● **Exercise aim**
After locating the line that contains "Click the llm_chain: LLMChain attribute text", transcribe exactly that line and each one after it until the data ends, skipping pictures.

Collected data:
=-=-=-=-=
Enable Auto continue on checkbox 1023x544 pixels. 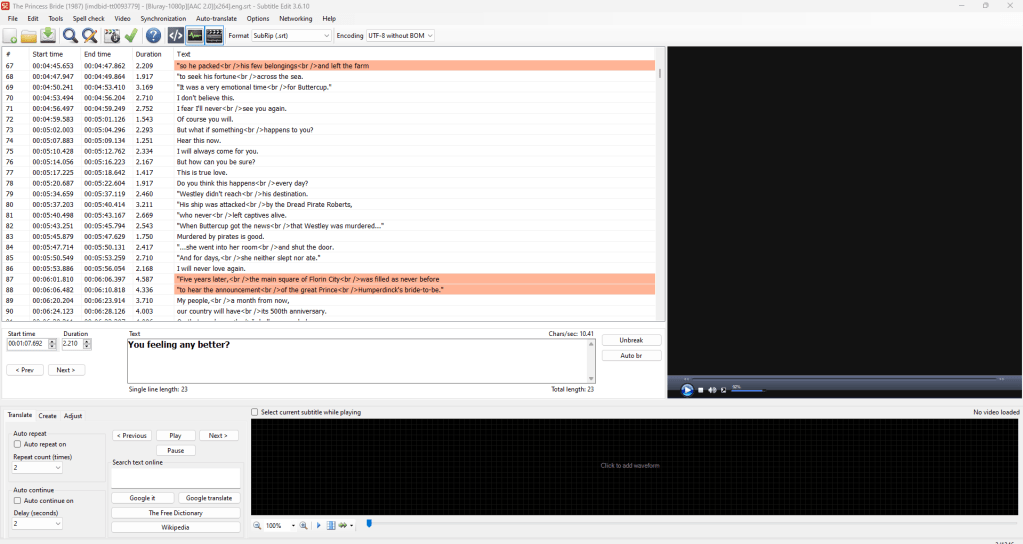17,501
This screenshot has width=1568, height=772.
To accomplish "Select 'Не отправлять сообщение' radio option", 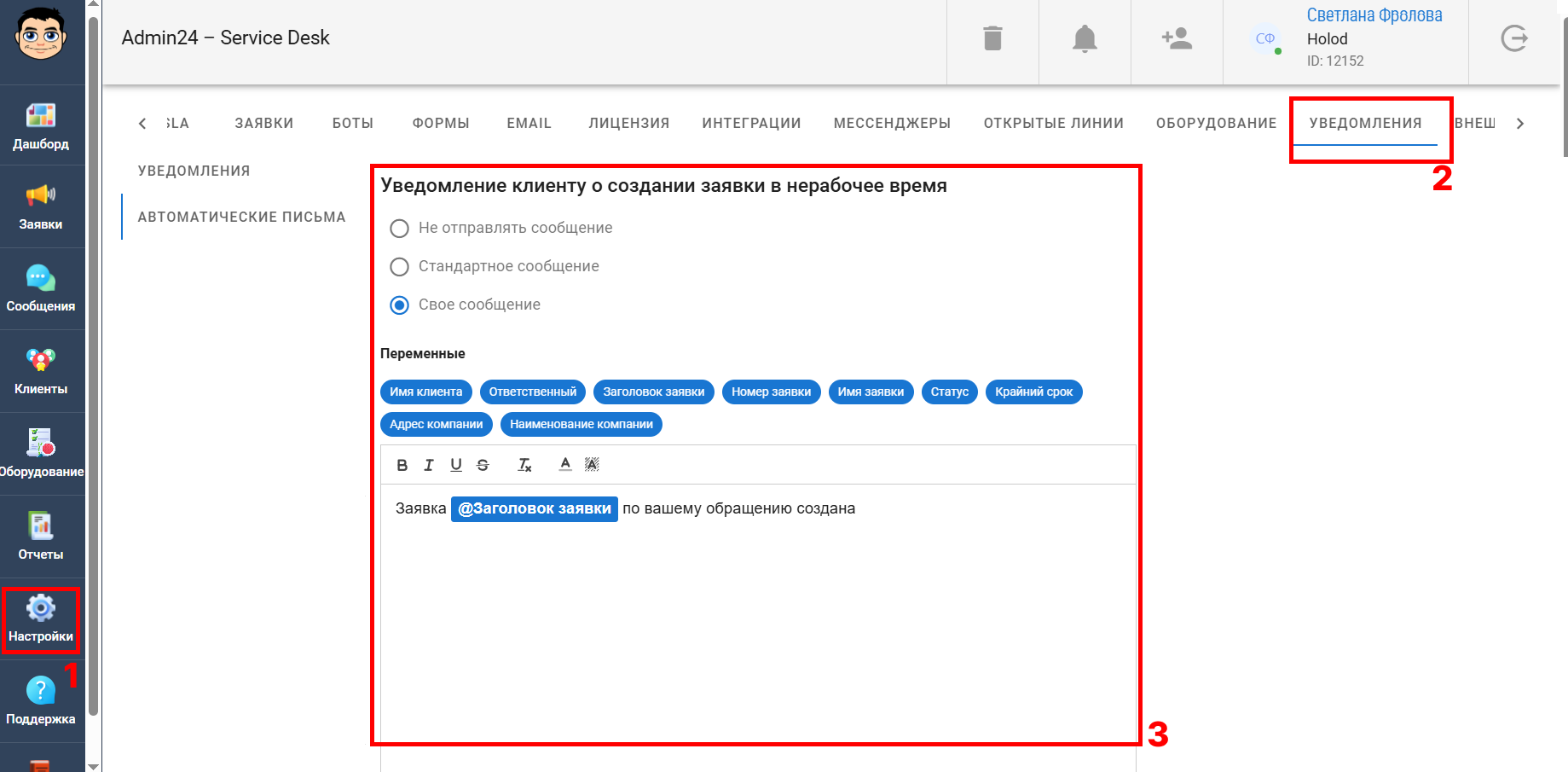I will pos(399,229).
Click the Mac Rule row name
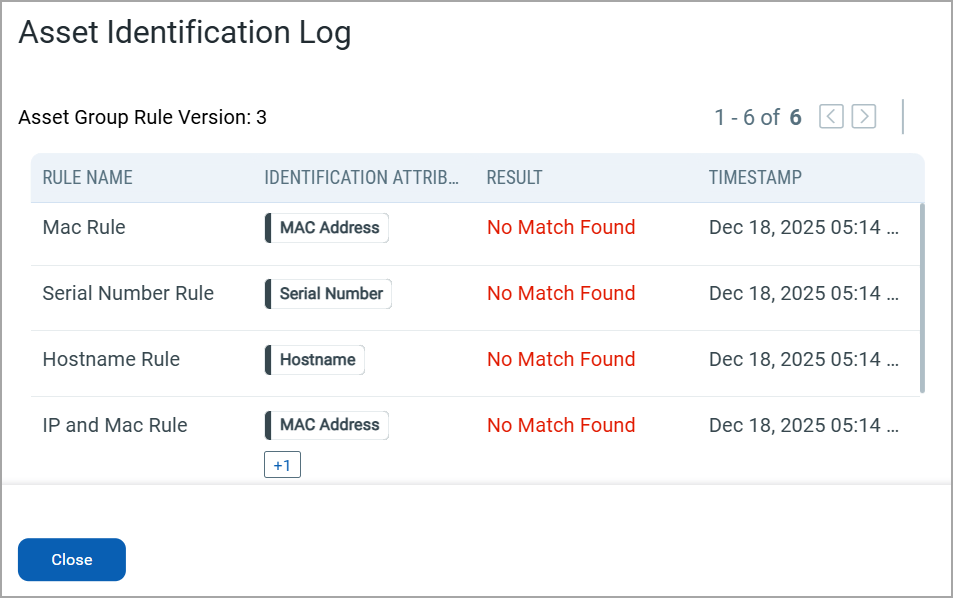This screenshot has height=598, width=953. pyautogui.click(x=84, y=227)
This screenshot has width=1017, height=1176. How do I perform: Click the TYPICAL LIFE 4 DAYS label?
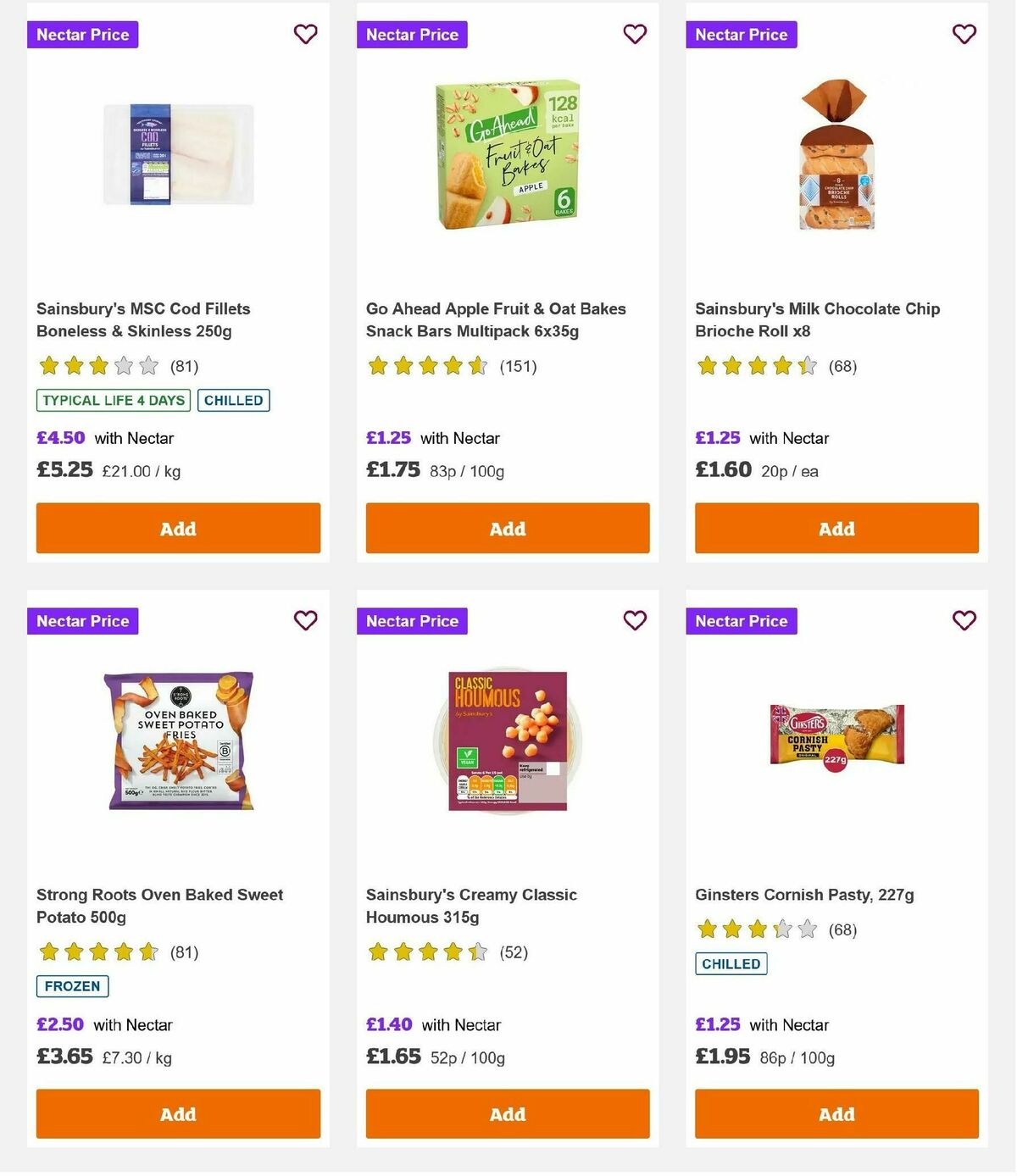pos(113,400)
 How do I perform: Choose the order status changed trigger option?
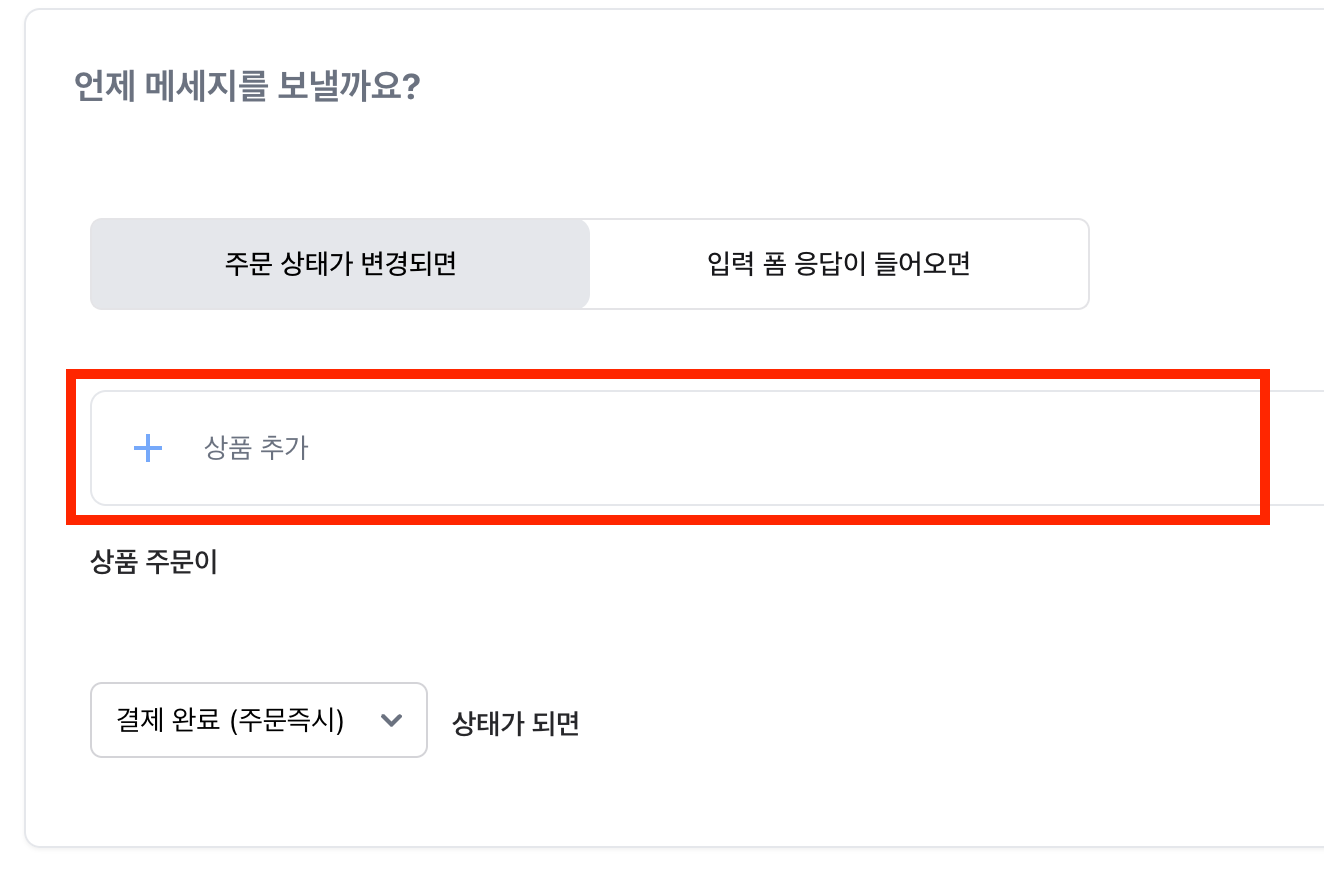340,264
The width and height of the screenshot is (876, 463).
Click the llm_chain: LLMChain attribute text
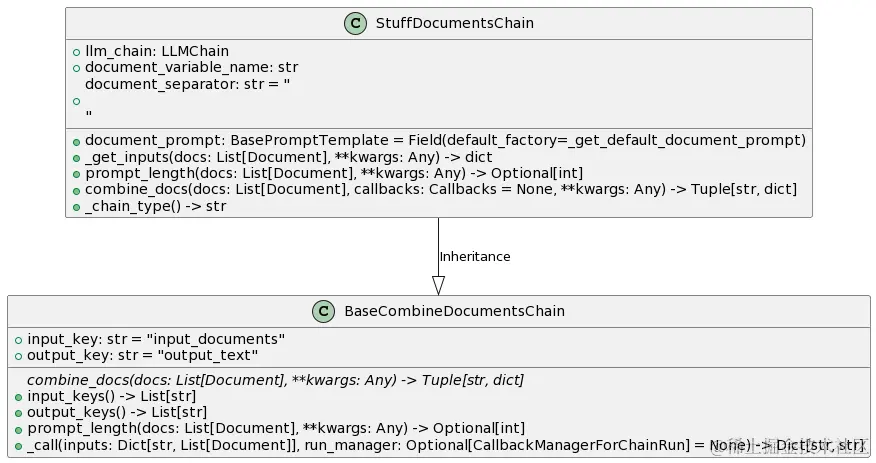pyautogui.click(x=157, y=51)
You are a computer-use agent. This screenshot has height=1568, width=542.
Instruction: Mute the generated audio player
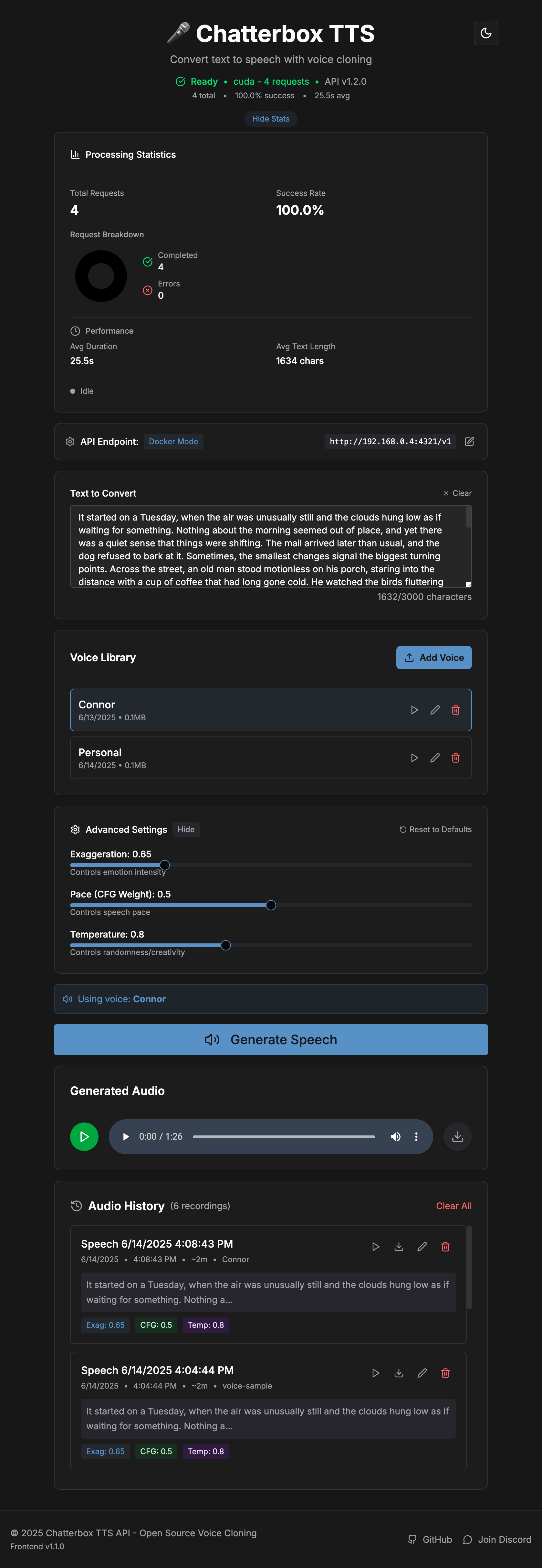395,1136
=-=-=-=-=
● **Your response**
Click the llm_chain: LLMChain attribute text
pyautogui.click(x=157, y=51)
You are a computer-use agent. This screenshot has height=1568, width=542.
Instruction: Mute the generated audio player
395,1136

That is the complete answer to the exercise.